The WaPo has an article on a book coming out on an elite top secret group of British Jewish Commandos. They focus on one particular commando in the article. This man died in 2010 in the US (New Jersey, I think). How many people saw an elderly Jewish gentleman, never realizing the courage and daring he showed? Amongst all the horrors, it’s important to find threads of hope.
Here’s a link to the article: https://www.washingtonpost.com/history/2022/01/27/jewish-commando-x-troop/
Gin & Tonic
@Adam L Silverman: I look forward to your post, and thank you for the compliment.
RSA
@Adam L Silverman: Thanks.
Goku (aka Amerikan Baka)
@?BillinGlendaleCA:
??????
Starboard Tack
@Mary G: The Nazis started the killing with physically and mentally disabled Germans because they were the most helpless and accessible.
Adam L Silverman
@zhena gogolia: I am fully prepared to provide the violence for those chucklefucks.
Mike in NC
There’s an excellent documentary series on Netflix called “Five Came Back”, about five famous Hollywood movie directors who worked for the government during WW2. One of them was George Stevens, who was known for musicals and comedies. He filmed the liberation of one of the camps and was deeply traumatized by the experience. When he returned home he told people “I can’t make fluff anymore”. He turned to serious drama, including the first film adaptation of “The Diary of Anne Frank”.
delk
My husband’s dad survived Auschwitz. He grew up in the Warsaw Ghetto. I never had the opportunity to meet him. He had a fatal heart attack when he was 58.
Adam L Silverman
@tokyocali (formerly tokyo expat): Excellent! Thanks for the heads up.
Cermet
I once talked to a person that was in the Polish army and captured by the Germans in WW II with their invasion; he was placed in one of those concentration camps – he escaped. He was captured by the Russians and fought with them against the Germans and was captured again; put in another such camp and escaped again.

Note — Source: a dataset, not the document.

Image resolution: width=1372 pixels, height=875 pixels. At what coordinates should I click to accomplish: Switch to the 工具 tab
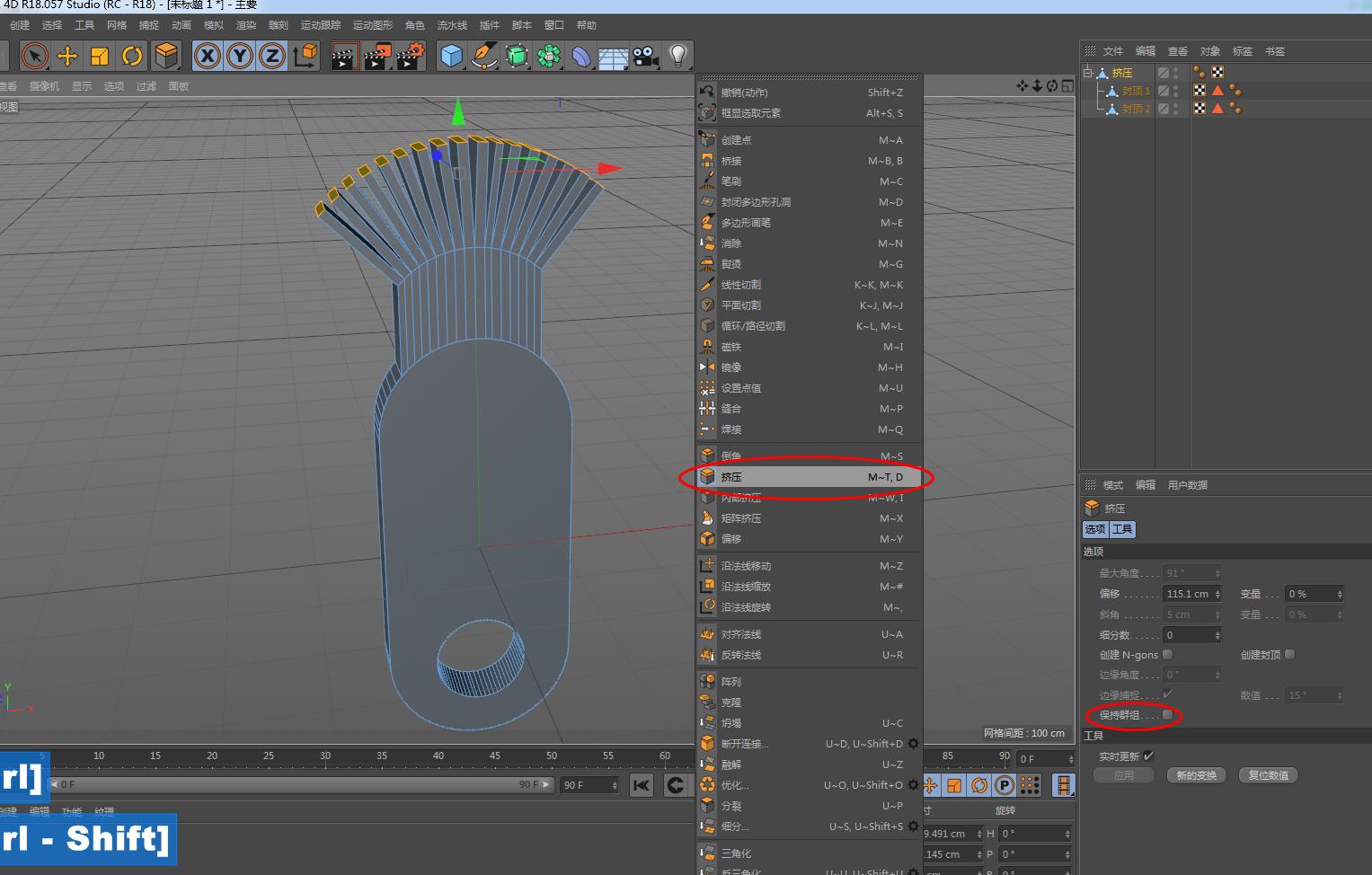[1123, 529]
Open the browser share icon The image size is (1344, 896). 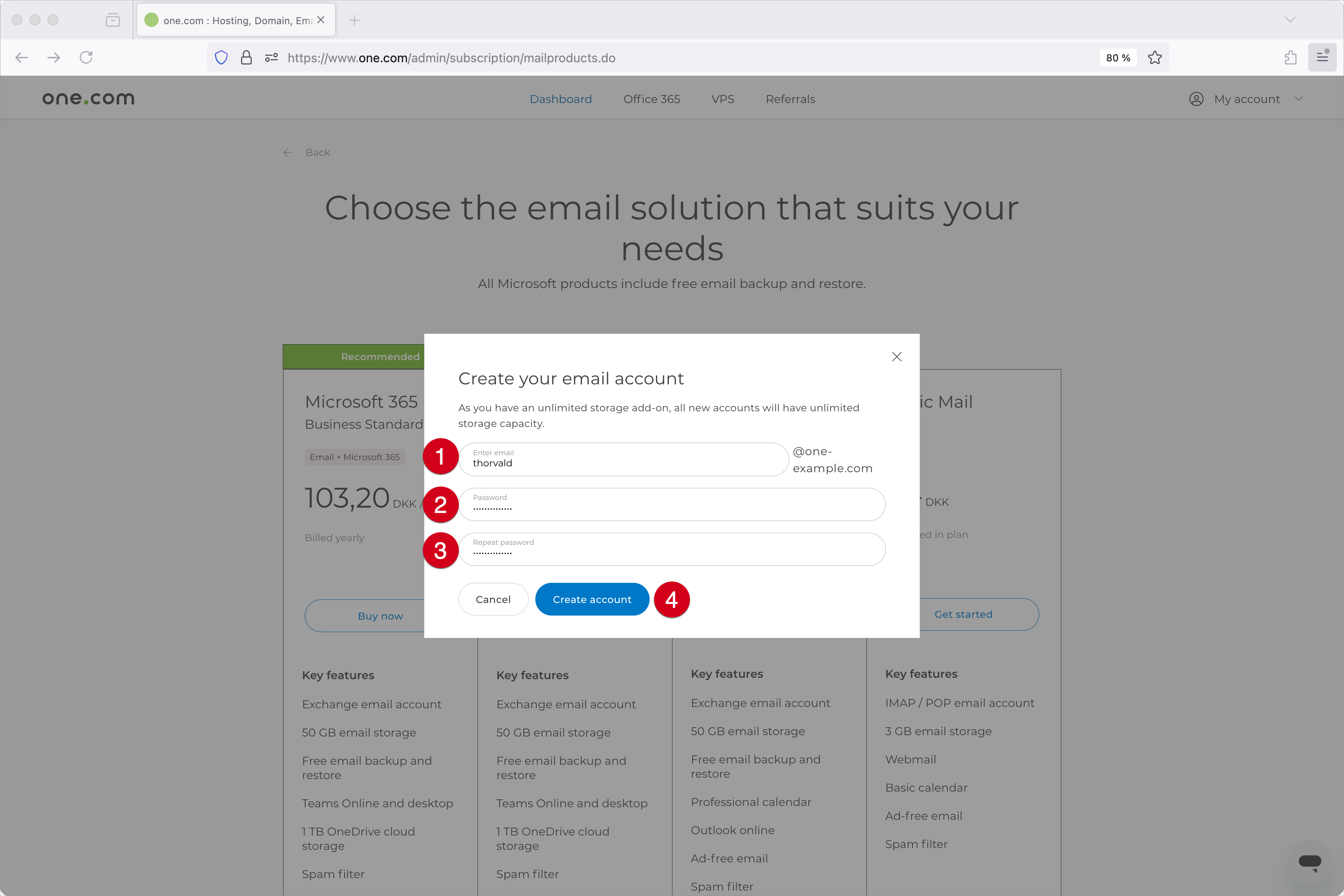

Many years ago I talked with him for over an hour and learned things I will not share nor darken this day with what he had to do to survive and what was common in those camps by anyone who did survive – and make no mistake, to survive in one of those camps is not something you want to know – I will certainly not judge because it was absolutely necessary and not displayed in those films.
The darkness of WWII and what the Germans did and caused can never be forgotten even if Amerikan winers … I mean right wingers, still admire those Nazi’s.
CliosFanBoy
The mother of one of my wife’s best friends was a child at Auschwitz. She’s in a photo of young girls you often see in stories about the liberation. It gives me goosebumps when I see it as I know her.
The friend’s father survived another camp as a child. The couple met after the war in Canada.
UncleEbeneezer
Welcome back and thanks for the informative post.
Adam L Silverman
@tokyocali (formerly tokyo expat): We had our own equivalents:
http://www.espn.com/classic/biography/s/Berg_Moe.html
MomSense
@Dan B:
I saw that making the rounds on Twitter and Instagram.
Today is always a somber day for me. I remember for people who are no longer here. My stepfather lost his entire family in Hungary. I still remember when my ballet teacher told me about how she lost her sister, mother and nanny. She and her father searched and searched after the war for her sister. She was likely a victim of the death marches.
Gretchen
My dad was one of the US soldiers in Patton’s army who was one of the first to reach the camps. I’m not sure which one – Bergen-Belsen? He was one of 6 men travelling ahead of the lines, and got to this camp. The Nazis had fled, leaving the captives behind. They hadn’t known about the camps, and were horrified at what they found – hundreds of starving people. He said they had rations for 6 men, and tried helplessly to try to figure out how to distribute them to all the starving people. They realized that the prisoners were trying to get to some people, and surmised that these were the collaborators, and proceeded to arrest those people. The extent of my dad’s German seemed to be “Hands up! You’re under arrest!”. It’s said that when Patton arrived and saw the conditions, he went outside and threw up.
Dad was a social worker, the most empathetic of people. The detail of only having enough food for 6 when people were starving haunted him. As I got older, I realized he knew things that should be on the historical record, and asked him to tell me more, but he wouldn’t. He had stopped drinking by then, and, while he really wanted to talk about it when he’d been drinking,he refused to talk about it when he hadn’t.
Goku (aka Amerikan Baka)
@Adam L Silverman:
LOL, wouldn’t the Soviet soldiers have been able to tell the difference between the Texaco logo and the Soviet Army red star? Very ballsy of him, assuming the story is true
Jackie
Thank you for this, Adam. Looking forward to your pov re the Ukraine situation!
hueyplong
@Mike in NC: I have the book Five Came Back. Interested to see the doc.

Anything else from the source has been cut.